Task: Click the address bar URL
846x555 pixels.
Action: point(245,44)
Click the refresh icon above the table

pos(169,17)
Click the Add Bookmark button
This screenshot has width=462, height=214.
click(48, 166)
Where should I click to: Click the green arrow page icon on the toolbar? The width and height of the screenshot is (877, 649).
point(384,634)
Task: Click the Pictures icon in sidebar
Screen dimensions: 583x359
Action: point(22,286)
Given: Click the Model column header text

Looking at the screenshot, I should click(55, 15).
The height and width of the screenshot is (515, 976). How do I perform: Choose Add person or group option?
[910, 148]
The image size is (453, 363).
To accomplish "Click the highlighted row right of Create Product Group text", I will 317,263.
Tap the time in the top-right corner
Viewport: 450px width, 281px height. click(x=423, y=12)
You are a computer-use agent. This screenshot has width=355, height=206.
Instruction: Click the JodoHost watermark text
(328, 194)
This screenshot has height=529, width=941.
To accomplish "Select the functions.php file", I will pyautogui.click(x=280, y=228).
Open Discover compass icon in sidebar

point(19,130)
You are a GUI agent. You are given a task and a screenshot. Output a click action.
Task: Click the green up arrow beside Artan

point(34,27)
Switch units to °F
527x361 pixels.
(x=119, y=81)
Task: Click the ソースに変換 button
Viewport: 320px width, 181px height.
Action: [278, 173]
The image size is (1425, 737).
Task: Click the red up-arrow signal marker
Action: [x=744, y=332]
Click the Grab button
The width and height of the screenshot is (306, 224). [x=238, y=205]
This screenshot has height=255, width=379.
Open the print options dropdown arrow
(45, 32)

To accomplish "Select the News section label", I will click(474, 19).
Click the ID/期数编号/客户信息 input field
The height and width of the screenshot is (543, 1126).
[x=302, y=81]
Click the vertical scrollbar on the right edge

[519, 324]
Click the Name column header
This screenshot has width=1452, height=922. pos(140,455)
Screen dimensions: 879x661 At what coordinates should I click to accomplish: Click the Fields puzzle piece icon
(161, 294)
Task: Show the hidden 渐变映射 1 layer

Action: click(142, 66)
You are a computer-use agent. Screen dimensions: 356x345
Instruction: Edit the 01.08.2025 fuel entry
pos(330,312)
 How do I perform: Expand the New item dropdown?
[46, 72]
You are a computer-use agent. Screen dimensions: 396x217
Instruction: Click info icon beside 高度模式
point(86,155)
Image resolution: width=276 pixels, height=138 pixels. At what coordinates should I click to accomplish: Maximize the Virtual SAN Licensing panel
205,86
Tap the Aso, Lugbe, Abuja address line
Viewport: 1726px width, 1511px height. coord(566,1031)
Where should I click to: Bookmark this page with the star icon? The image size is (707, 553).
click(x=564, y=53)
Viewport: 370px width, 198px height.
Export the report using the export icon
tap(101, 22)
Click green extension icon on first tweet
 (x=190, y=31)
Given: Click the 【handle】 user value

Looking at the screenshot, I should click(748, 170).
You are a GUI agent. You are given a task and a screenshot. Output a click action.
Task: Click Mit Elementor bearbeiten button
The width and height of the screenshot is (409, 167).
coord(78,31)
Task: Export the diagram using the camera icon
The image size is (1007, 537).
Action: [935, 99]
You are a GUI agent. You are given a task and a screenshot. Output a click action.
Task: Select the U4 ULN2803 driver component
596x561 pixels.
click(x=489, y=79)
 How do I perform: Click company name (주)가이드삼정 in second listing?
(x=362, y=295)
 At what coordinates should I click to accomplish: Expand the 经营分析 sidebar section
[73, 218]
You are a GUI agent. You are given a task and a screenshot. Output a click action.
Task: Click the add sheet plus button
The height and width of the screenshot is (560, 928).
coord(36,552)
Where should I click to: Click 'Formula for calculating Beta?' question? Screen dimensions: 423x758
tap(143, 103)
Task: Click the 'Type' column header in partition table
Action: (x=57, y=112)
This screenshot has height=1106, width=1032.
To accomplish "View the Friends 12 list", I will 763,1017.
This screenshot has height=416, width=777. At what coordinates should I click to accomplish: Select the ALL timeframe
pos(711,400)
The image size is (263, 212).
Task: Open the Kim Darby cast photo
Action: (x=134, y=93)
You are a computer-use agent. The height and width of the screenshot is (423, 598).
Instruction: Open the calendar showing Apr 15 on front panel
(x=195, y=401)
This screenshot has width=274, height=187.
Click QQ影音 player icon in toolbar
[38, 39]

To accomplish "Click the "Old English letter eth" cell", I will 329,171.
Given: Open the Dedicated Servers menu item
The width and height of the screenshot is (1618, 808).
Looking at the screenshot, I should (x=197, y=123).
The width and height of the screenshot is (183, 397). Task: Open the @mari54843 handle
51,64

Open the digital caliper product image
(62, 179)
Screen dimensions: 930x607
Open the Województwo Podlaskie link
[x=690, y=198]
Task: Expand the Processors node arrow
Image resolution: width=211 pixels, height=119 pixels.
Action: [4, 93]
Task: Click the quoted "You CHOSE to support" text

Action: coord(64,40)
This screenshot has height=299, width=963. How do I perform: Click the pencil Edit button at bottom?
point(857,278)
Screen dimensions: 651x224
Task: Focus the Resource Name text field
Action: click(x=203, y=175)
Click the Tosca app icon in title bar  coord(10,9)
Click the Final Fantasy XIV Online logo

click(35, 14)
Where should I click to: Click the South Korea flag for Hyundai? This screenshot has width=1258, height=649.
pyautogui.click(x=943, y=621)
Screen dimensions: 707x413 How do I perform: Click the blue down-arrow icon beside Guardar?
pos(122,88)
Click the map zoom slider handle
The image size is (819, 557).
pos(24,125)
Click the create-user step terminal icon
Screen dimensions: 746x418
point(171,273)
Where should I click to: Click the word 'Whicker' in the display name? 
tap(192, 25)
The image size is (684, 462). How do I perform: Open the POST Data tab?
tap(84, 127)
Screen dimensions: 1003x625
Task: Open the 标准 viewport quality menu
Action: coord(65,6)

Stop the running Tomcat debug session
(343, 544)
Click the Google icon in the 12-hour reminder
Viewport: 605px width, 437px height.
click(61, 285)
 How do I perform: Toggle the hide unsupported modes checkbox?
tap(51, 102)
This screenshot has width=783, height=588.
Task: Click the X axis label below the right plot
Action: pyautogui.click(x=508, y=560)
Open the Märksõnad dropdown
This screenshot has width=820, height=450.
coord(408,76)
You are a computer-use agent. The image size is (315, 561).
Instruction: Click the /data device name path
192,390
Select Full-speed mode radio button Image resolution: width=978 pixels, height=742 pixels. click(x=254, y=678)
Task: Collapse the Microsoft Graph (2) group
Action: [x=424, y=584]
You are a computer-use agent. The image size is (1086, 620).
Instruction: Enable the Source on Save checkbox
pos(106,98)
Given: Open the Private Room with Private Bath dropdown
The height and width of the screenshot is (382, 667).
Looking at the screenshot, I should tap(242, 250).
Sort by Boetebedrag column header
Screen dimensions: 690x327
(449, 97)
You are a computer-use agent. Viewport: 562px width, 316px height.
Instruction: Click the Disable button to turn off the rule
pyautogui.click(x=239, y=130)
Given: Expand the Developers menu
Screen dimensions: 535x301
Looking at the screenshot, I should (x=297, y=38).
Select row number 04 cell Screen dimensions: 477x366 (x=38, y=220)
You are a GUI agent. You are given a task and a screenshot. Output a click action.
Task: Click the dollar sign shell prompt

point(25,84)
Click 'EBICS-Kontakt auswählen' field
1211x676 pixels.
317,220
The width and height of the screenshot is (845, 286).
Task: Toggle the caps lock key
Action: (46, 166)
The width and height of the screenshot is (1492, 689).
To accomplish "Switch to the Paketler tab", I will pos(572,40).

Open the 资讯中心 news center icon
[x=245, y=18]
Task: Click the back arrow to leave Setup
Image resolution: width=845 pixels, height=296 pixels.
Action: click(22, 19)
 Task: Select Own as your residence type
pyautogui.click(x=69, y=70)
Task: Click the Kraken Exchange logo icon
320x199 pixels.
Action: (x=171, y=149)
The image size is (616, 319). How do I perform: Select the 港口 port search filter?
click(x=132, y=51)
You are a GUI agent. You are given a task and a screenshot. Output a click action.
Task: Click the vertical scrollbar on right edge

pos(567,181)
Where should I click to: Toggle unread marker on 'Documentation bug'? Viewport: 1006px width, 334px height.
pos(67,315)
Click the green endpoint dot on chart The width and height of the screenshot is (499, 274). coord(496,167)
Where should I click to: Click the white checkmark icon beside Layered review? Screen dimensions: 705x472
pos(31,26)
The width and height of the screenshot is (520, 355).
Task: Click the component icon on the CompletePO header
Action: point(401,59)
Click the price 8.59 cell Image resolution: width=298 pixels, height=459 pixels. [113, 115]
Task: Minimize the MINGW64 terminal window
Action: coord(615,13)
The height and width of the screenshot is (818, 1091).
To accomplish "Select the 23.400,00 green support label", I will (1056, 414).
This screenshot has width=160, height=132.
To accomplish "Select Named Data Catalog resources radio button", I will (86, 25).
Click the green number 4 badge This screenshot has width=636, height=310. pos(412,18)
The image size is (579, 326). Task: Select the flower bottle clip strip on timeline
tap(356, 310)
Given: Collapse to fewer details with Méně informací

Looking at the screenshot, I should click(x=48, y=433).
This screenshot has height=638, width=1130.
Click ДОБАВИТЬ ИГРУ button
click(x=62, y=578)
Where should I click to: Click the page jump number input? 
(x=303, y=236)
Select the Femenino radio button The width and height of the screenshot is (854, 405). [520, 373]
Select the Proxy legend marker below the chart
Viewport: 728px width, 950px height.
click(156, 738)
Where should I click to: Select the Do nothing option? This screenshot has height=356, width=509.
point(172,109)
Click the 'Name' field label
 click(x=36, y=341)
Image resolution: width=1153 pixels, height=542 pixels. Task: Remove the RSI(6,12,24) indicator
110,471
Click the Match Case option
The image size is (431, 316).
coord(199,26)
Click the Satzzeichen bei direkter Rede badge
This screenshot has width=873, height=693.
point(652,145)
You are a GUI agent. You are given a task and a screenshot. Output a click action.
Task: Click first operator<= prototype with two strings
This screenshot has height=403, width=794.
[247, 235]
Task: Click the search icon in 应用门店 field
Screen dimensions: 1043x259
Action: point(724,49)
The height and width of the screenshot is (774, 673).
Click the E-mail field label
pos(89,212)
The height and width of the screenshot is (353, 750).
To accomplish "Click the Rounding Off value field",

### [Requirement]
Report only how many lines above include "computer".

### [Written reply]
7